As incredible as Eddy Barrows’ artwork was (particularly in issues 15 and 16), it was at times too moody and serious for a book about the driven but lighthearted Dick Grayson. And Juan Jose Ryp’s art in the last two issues were just awful. Thankfully, the new art team headed by penciller Brett Booth injects the pages with an energy that hearkens back to when Scott McDaniel was drawing the character. Contributing the the new feel of the book are the amazing colors by Andy Dalhouse. And the inking by Rapmund gives every image an enhanced level depth and detail that simply wowed me. Though it normally takes me about 10 minutes to read through an issue, I spent a good half hour on this title just to take in every minute detail put together by the new trio.

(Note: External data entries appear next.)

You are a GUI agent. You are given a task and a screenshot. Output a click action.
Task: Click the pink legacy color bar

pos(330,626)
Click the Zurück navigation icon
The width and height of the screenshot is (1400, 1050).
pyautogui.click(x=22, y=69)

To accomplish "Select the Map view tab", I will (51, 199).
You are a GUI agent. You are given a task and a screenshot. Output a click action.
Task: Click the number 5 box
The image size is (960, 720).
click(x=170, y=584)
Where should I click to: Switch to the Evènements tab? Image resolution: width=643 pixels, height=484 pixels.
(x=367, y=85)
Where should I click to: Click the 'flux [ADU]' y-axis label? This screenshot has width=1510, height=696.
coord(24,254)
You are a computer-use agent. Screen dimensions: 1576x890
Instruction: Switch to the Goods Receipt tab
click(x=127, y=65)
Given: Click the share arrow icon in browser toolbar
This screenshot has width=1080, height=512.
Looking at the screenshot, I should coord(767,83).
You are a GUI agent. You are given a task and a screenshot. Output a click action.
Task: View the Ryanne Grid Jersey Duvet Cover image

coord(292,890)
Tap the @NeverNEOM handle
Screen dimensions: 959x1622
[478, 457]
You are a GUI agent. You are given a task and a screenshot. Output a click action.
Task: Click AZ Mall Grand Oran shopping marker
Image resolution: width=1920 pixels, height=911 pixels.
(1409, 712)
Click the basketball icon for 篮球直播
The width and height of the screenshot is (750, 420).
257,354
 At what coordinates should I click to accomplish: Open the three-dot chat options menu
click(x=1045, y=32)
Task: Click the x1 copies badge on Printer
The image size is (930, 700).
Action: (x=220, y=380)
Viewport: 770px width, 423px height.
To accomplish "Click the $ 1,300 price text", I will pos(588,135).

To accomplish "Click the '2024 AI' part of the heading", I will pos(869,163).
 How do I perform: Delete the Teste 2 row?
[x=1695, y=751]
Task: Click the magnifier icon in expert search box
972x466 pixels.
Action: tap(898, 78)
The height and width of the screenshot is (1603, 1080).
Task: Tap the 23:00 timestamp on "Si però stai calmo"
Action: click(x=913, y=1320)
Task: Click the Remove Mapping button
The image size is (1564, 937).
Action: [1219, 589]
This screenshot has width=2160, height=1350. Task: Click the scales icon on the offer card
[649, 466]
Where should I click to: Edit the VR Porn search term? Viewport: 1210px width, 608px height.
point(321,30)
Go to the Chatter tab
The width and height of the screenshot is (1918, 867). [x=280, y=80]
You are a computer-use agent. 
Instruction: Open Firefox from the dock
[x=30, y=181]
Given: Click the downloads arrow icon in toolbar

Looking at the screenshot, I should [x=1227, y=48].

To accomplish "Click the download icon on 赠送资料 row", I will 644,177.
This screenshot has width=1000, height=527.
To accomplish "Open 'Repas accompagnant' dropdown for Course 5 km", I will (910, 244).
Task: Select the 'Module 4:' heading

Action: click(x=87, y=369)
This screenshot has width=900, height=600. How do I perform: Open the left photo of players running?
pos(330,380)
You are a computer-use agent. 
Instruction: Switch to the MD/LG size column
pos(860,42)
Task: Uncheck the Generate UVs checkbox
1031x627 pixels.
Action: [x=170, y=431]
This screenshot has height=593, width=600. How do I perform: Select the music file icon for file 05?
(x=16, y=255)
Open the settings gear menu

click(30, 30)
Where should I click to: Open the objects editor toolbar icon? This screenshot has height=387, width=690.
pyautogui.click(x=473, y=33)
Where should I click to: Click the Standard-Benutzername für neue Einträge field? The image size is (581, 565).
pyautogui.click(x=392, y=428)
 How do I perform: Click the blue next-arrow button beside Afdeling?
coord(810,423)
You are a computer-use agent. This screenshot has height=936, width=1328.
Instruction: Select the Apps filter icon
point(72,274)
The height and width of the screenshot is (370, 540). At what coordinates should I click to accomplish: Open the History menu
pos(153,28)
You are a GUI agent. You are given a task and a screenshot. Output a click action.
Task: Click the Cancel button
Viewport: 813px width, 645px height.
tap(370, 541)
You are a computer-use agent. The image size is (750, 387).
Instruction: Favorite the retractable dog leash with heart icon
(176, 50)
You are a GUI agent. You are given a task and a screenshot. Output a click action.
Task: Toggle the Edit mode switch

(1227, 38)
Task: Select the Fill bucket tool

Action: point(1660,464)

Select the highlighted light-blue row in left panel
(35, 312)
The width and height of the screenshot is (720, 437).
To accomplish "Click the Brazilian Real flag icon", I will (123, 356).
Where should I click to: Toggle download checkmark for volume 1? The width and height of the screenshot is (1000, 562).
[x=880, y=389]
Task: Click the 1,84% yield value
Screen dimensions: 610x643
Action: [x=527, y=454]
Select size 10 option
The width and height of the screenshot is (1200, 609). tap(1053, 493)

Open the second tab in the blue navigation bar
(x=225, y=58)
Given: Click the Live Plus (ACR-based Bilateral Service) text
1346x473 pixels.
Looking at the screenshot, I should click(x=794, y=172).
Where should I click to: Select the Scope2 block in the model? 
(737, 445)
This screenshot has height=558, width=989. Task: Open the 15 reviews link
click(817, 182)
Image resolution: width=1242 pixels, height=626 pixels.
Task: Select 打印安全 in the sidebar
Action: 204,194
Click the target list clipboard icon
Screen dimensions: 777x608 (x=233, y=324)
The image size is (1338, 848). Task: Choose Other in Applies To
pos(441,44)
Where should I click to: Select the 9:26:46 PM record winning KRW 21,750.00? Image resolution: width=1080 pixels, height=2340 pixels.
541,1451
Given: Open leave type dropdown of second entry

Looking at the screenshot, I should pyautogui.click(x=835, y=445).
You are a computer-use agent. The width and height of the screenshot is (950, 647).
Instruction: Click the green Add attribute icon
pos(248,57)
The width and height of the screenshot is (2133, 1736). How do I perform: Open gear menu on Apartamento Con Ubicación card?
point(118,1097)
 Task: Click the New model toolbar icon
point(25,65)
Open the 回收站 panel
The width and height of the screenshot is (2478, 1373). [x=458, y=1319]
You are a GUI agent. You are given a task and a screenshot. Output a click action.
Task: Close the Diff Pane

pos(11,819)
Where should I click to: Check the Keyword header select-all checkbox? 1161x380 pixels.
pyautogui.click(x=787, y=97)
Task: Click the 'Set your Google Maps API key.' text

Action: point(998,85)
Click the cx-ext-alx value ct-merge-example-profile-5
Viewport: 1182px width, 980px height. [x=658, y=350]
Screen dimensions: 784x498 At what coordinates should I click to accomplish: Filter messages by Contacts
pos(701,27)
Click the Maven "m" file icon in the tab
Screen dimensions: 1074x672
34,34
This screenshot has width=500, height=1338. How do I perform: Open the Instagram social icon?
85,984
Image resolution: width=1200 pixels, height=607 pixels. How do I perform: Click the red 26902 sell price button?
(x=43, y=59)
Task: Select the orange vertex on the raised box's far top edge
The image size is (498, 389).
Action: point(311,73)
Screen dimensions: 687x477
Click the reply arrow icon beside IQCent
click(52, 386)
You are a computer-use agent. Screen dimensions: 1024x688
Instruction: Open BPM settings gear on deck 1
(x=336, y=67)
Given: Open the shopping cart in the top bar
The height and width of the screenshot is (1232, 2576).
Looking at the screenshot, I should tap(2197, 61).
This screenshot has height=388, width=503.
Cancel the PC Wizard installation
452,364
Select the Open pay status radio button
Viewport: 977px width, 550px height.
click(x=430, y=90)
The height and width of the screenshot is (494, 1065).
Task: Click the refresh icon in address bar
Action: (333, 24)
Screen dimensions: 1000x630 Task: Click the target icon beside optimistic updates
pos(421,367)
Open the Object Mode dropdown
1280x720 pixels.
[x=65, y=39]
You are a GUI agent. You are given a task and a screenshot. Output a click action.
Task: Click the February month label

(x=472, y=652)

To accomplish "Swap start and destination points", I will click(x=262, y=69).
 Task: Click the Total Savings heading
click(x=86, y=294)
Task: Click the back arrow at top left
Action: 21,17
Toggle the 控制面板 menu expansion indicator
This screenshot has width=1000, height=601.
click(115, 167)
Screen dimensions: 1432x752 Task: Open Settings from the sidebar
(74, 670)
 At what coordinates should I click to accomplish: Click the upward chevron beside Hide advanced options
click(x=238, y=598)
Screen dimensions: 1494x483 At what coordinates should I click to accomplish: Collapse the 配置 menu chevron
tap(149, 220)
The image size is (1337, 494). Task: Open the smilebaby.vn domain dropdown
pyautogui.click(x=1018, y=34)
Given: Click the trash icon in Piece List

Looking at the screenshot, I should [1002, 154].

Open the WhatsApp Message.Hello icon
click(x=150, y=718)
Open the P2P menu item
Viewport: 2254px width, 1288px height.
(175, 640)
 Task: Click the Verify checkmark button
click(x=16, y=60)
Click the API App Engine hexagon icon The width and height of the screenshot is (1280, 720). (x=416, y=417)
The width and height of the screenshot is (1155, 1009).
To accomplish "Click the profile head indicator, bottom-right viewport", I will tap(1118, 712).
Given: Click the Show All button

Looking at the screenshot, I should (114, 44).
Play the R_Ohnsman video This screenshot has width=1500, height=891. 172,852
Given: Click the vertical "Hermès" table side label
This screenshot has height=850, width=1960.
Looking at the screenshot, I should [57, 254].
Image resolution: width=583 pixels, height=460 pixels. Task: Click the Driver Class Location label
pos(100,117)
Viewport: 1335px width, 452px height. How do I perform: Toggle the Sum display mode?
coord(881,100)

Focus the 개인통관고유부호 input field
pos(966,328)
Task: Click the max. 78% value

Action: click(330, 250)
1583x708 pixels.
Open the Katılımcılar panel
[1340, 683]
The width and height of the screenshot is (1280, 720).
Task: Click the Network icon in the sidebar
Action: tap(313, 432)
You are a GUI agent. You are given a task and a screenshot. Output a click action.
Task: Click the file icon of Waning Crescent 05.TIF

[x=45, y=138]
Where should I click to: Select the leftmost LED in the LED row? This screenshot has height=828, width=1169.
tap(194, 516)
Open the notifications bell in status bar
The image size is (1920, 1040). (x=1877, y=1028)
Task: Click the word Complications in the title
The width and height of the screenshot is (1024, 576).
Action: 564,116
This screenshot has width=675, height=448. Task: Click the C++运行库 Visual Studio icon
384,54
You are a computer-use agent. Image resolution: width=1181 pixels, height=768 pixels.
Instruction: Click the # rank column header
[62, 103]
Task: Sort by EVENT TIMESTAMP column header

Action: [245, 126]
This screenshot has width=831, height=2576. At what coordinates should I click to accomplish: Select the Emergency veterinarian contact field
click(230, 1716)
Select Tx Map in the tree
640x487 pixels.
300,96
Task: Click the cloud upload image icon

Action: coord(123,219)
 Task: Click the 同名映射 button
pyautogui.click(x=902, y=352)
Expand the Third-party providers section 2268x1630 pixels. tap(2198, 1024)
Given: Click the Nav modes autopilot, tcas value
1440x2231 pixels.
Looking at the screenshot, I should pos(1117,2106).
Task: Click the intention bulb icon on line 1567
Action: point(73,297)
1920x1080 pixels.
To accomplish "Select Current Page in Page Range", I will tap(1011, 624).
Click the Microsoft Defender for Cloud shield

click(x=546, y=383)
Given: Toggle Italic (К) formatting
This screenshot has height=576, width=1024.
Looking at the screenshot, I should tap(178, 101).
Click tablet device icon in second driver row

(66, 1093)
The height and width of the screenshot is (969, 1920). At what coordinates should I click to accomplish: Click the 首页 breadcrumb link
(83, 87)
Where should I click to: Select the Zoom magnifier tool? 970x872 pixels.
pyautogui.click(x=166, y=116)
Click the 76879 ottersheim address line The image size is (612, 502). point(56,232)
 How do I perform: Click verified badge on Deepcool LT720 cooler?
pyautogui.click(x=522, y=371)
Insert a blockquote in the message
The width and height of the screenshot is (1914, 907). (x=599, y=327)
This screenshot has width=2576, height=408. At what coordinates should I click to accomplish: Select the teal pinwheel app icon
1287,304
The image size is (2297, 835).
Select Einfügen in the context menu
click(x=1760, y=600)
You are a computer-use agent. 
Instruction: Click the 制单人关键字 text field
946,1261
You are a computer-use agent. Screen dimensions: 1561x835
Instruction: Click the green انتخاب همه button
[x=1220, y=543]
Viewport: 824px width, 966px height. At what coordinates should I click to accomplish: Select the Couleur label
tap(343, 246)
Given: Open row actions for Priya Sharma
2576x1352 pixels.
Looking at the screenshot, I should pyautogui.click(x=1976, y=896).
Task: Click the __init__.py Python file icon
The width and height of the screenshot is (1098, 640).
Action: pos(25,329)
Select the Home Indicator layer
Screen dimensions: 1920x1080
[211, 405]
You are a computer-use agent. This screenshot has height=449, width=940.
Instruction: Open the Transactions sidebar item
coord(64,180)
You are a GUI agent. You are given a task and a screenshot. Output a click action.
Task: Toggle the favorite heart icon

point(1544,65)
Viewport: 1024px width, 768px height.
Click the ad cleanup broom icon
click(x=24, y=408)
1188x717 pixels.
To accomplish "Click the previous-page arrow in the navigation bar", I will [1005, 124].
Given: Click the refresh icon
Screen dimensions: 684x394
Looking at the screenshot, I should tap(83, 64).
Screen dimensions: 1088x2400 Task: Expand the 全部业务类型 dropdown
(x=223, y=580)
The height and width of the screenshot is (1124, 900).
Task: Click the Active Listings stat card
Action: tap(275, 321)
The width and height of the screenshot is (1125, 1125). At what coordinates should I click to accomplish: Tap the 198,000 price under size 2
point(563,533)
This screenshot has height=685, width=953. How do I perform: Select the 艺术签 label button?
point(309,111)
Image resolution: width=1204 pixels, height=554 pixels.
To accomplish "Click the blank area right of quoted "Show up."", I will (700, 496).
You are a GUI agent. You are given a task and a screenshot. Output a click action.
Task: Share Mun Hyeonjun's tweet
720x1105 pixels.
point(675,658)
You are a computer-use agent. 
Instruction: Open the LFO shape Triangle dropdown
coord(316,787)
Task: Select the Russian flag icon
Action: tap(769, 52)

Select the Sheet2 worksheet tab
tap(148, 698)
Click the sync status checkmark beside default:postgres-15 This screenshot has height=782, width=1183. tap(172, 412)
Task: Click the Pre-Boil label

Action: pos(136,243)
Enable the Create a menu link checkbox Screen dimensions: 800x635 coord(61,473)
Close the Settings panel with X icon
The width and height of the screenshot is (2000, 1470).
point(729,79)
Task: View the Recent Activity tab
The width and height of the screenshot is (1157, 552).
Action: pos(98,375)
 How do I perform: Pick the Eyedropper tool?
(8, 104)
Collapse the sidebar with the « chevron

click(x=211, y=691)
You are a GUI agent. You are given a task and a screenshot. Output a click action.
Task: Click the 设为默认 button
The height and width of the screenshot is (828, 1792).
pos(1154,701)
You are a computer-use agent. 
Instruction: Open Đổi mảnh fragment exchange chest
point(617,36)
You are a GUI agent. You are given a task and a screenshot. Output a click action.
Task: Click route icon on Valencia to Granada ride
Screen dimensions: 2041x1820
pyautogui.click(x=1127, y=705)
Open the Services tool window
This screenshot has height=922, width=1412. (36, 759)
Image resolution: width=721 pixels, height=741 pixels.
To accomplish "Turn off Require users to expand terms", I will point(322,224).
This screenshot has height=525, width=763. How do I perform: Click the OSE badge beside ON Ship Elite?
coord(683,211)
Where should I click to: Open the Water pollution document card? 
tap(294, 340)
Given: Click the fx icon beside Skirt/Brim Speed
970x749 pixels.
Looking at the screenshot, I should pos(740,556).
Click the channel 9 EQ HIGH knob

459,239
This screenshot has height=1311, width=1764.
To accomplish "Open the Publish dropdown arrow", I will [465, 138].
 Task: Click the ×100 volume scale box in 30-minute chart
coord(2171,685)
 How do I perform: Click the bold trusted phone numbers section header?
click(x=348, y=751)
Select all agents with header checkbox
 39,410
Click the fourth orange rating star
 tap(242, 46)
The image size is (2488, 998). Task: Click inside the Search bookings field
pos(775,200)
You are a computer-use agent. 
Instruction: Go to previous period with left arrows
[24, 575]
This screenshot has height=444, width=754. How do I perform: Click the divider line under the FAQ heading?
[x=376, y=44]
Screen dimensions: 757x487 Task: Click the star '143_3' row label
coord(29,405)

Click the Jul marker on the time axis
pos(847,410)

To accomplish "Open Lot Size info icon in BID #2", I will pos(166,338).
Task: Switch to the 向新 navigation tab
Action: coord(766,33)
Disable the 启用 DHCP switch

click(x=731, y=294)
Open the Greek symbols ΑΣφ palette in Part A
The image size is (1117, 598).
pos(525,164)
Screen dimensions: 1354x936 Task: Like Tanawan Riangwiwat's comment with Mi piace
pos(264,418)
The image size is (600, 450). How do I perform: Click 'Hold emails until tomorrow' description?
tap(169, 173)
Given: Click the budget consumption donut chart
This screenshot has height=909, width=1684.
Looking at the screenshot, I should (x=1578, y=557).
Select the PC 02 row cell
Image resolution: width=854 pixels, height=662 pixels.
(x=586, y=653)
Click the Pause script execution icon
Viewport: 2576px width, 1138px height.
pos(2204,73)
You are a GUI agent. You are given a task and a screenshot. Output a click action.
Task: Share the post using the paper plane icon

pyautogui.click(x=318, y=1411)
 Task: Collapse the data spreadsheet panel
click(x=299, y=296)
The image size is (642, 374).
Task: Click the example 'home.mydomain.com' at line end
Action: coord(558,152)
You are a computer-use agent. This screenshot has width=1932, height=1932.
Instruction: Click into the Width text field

While the art team is new, we still have Kyle Higgins on writing duties. His run so far has been very serious and competently constructed, but fairly unspectacular. It’s clear now that his writing was handcuffed by a connection to crossover events involving the other Batman titles. This issue demonstrates Higgins’ intended direction for the character. The dialogue reads very natural and is inviting to the reader. This is a prime example of how a book can improve by taking the editorial shackles (or, in this case, bat-cuffs) off creators.
Being the start of a new arc, Higgins sows a lot of seeds about what we’ll be seeing later while not sacrificing the story in this single issue. While far from a done-in-one, this single issue packs in a lot of information that makes for a solid read (and re-read, and re-re-read). We’re given Dick’s motivations for relocating to Chicago, so if you didn’t read #18 you won’t be lost. I appreciate that Higgins subscribes to the adage that every comic – even issue #19 of an ongoing series, is someone’s first. The writing allows new and longtime readers alike to pick it this issue and experience something fresh. I’ll reiterate that I love the dialogue here, particularly when Dick is suited up in the red and black. He spews out snarky one-liners which have been a trademark of the character since his first appearance 1938. Keep that in mind when someone tells you Spider-man is the king of crime-fighting with sass.
The re-imagining of the Prankster here is great. Taking a former Superman villain—a fairly lame one to boot—and turning him into a tech-savvy vigilante is bold. Make no mistake, while he will be played as an antagonist to Nightwing, he is a vigilante in its purest form. I’m looking forward to seeing this new interpretation develop over the coming issues.
This issues reads very much like a number one, and because of that it is prone to the typical pitfalls of a number one. Here, we’re introduced to several new characters, but are given only surface-level insight into their personalities.
I can’t stress enough how much I loved this issue. This is the Nightwing I was looking for since the start of the New 52. If you haven’t been reading this title, or have since dropped it, this issue is a perfect jumping on point, and injects something that’s been missing from most of DC’s titles – fun.